**YOUR TASK:** Please reproduce the entries below exactly from the line holding "Viewport: 1024px width, 421px height." through the last line, both included, and omit any pictures.

[Stored data entries]
######

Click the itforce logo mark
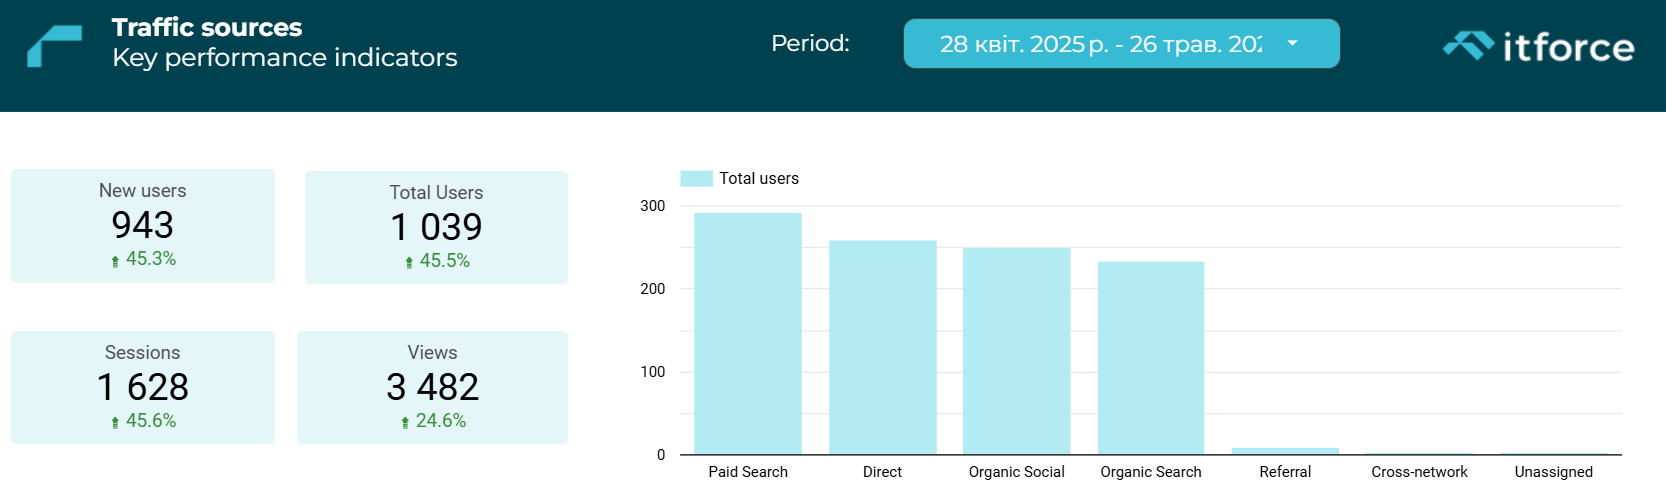point(1468,46)
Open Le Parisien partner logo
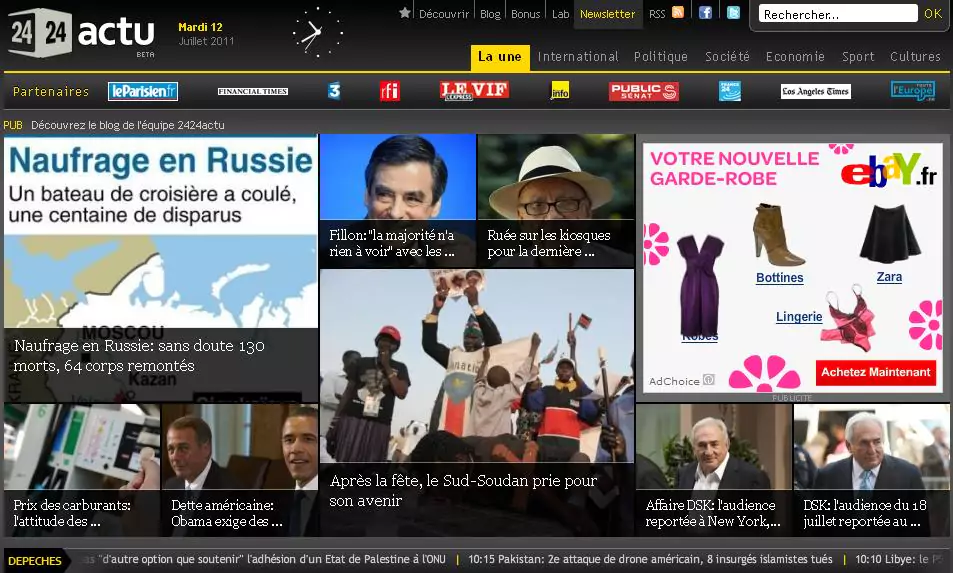 click(142, 91)
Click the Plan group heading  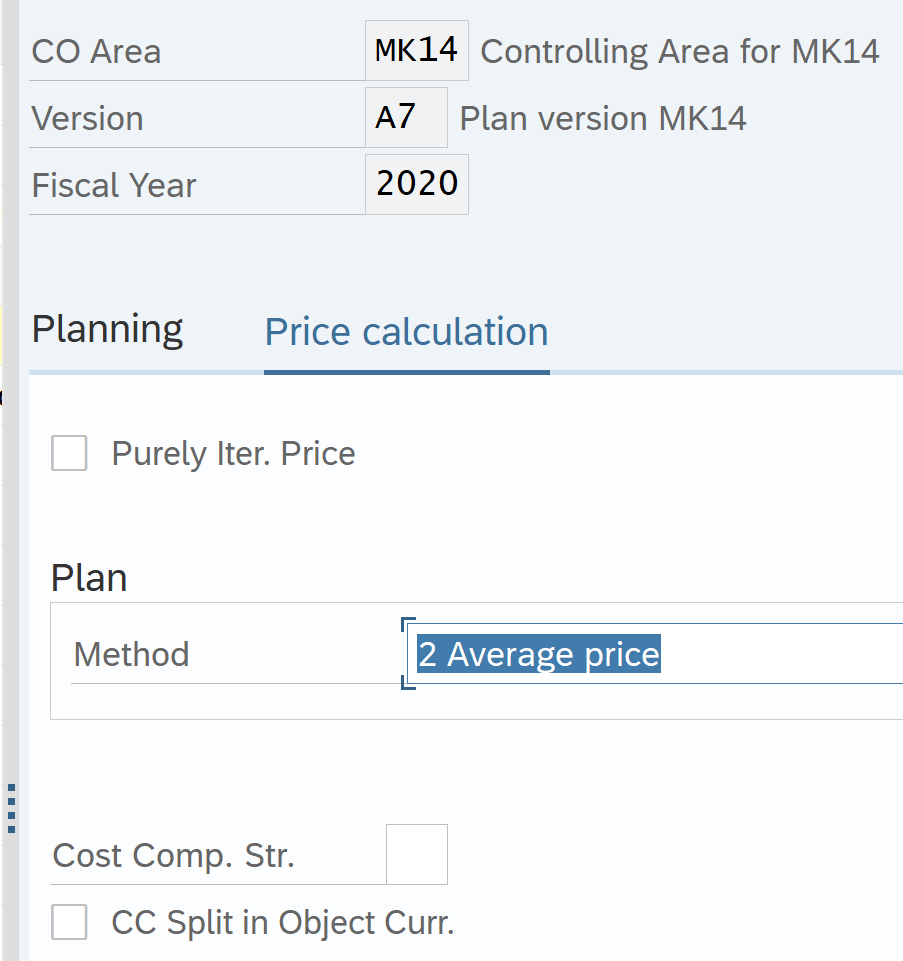pyautogui.click(x=89, y=578)
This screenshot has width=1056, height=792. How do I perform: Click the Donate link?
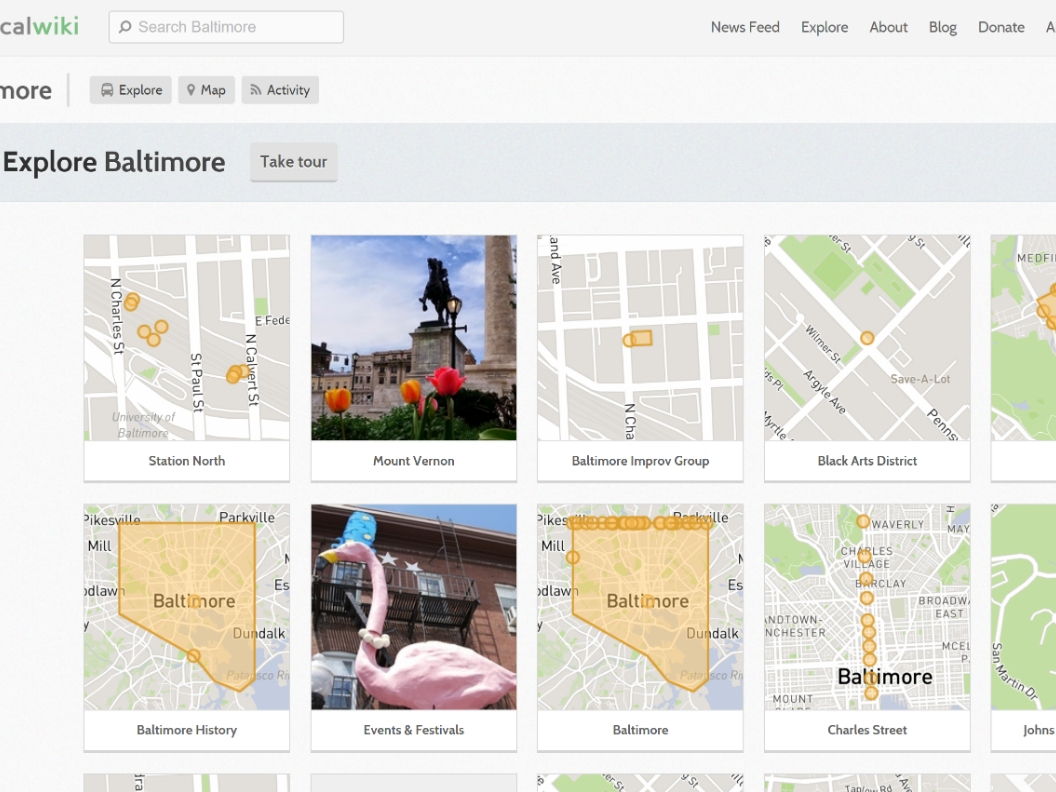(1000, 27)
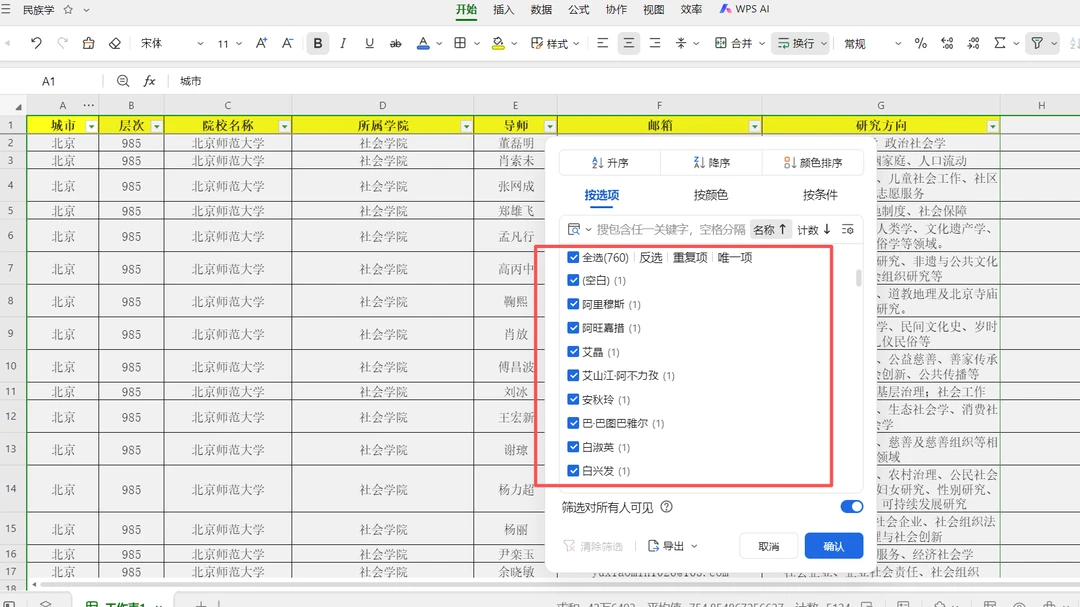Image resolution: width=1080 pixels, height=607 pixels.
Task: Open the font name 宋体 dropdown
Action: coord(171,44)
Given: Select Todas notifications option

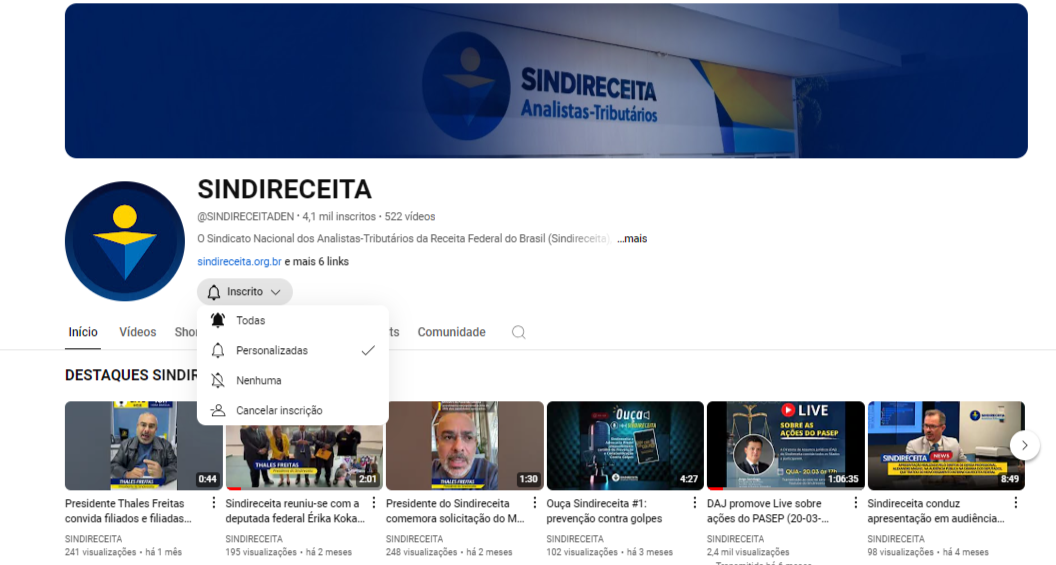Looking at the screenshot, I should (x=250, y=321).
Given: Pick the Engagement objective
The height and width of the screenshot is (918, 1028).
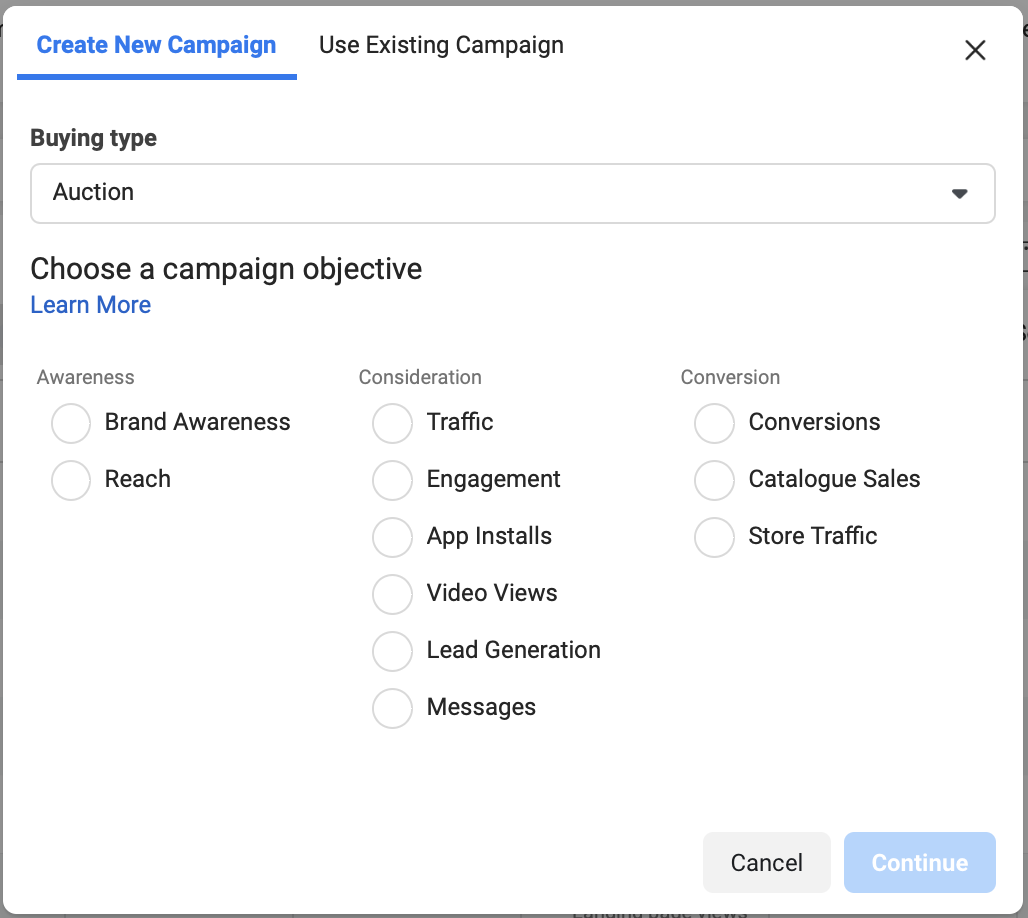Looking at the screenshot, I should [392, 480].
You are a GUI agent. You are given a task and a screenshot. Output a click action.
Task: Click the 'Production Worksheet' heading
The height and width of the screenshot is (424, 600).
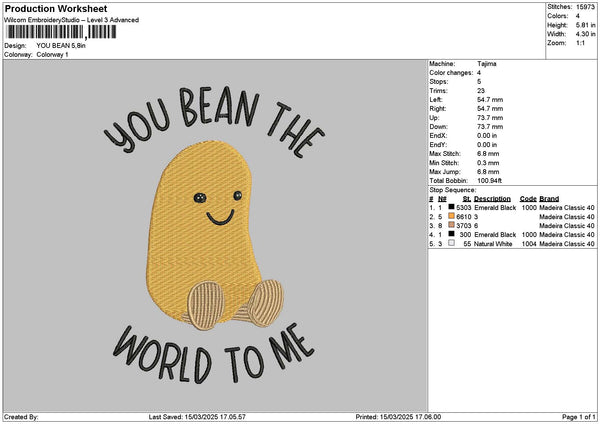click(54, 9)
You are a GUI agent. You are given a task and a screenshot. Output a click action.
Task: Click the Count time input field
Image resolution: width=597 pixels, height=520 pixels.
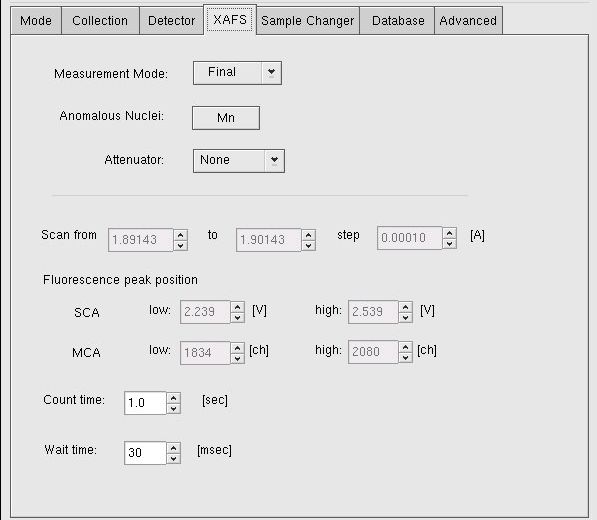click(145, 403)
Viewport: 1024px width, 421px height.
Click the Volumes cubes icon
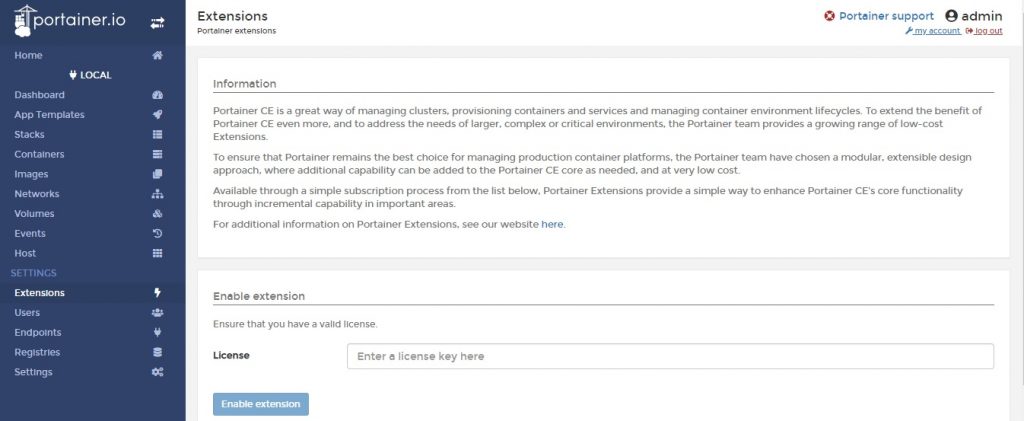(x=157, y=214)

######

**COMPLETED EXERCISE:**
Viewport: 1024px width, 421px height.
Click the Volumes cubes icon
(x=157, y=214)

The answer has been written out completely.